A nearby German cruise ship responded. Sosa was taken to the ship, where a doctor pronounced him dead.
One of the crewmates told Coast Guard investigators that Meave was addicted to heroin and prescription opioids, saying he told Meave he was just “dopesick” rather than injured and needed to get himself together. Meave later told investigators he used Percocet and crushed Tylenol — but not heroin — on the fishing trip.
Sosa grew up the youngest of 11 children in Mexico and had been fishing since he was 12. He moved to Virginia decades ago and became a U.S. citizen in 2008.
A father of two, Sosa lived with his wife in a well-kept mobile home south of the Newport News Airport, his lawn lined with sea rocks. Friends and relatives described him as a people person, who loved his small dog, was always friendly with store cashiers, and hooked up neighbors’ homes to his generator during snowstorms.
Herrera, who was then 41, a naturalized U.S. citizen from Mexico, worked for 18 years as a fisherman, supporting his wife and daughters.

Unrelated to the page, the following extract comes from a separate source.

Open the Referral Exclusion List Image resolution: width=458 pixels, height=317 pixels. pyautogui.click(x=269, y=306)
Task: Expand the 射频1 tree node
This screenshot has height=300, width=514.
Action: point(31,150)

But he can’t work fishing boats because of his brain injury, and has instead been washing cars and delivering for Door Dash.
Meave’s attorney provided the judge 12 character reference letters from friends and relatives — in both the United States and Mexico — calling Meave a hard worker and loving person who deserves some mercy.

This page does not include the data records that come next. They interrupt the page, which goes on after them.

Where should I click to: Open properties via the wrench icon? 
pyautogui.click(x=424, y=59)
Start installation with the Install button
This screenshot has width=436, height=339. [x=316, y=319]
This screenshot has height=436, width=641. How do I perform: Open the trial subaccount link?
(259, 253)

Meave’s mother, Anabel Vazquez, said in her letter that she’s still “distraught that Fredy caused so much pain to so many people,” and finds it hard to leave her house.
“I want your Honor to see hope in Fredy and to see hope in our family because without Fredy’s illness none of this would have happened,” she added. “We are saddened, but we are also strong and determined to make things right and make things better.”
One of Meave’s younger brothers, Osvaldo Giovanny Meave-Vazquez, 28, told the judge that was a peacemaker in the family “and the person always calming things down.”
“Fredy’s actions on the boat do not reflect who my brother really is,” he said. “I think none of this would have happened if he had received help.”